James Whitcomb Riley papers
Collection contains 22 folders, containing six holograph poems, fourteen holograph letters, and one typescript letter. All of the poems in the collection have been published in Inter alia: The Complete Poetical Works of James Whitcomb Riley (New York, Grosset and Dunlap, 1937). Of the fifteen letters in the collection, only one has been published. The letters are written to longtime friend of Riley, Howard S. Taylor.

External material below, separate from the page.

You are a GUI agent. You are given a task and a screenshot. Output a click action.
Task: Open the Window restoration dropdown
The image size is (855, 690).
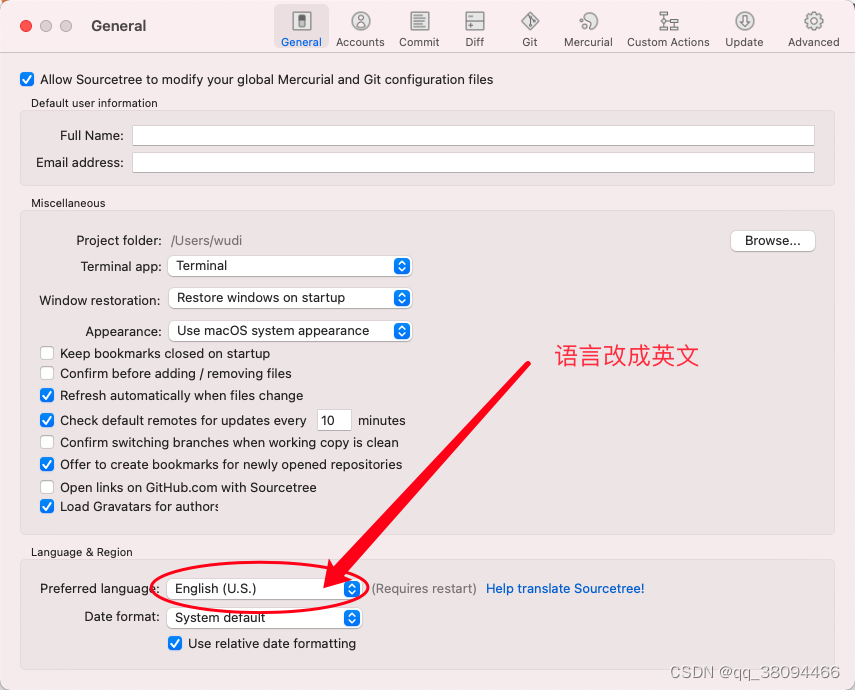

The letters are personal as well as literary in content and cover the years 1879 to 1915 (the year that Riley joined the staff of the Indianapolis Journal as the paper's resident poet and humorist).
- Riley, James Whitcomb,, 1849-1916 (Person)
Language of Materials
Conditions Governing Access
Open for research without restrictions.
Conditions Governing Use
For permission to publish materials, contact: Special Collections & Archives Middlebury College Phone: (802) 443-2387 Email: email@example.com
1 Box (1 box, 22 folders)
Biographical / Historical
James Whitcomb Riley (1849-1916) was an American author and poet. He was often referred to as the "Hoosier Poet" and "Children's Poet" for his dialect works and children's poetry. Endorsed by Henry Wadsworth Longfellow, he worked at a number of Indiana newspaper publishers during the 1870s. His most famous works include "Little Orphant Annie" and "The Raggedy Man." Riley's works helped create a caricature of midwesterners, and he became a bestelling author in the 1890s. Riley continued to write poetry until a stroke paralyzed his right arm in 1910.
Collection is divided into two series: Poems and Letters. Collection's first six folders each contain a holograph poem by Riley (no apparent arrangement scheme). The remaining folders in the collection contain letters written by Riley to Howard S. Taylor, arranged chronologically.
Other Finding Aids
Folder 22 contains provenance information: letters belonged to Howard S. Taylor, who received purchase offers from Carl Bernhardt of the Bobbs-Merrill Company (unclear if offer was successful). Also included in 1976 assessment of the colelction by John L. Buechler of South Burlington. At that time, the collection belonged to John. R. McKinley of Middlebury.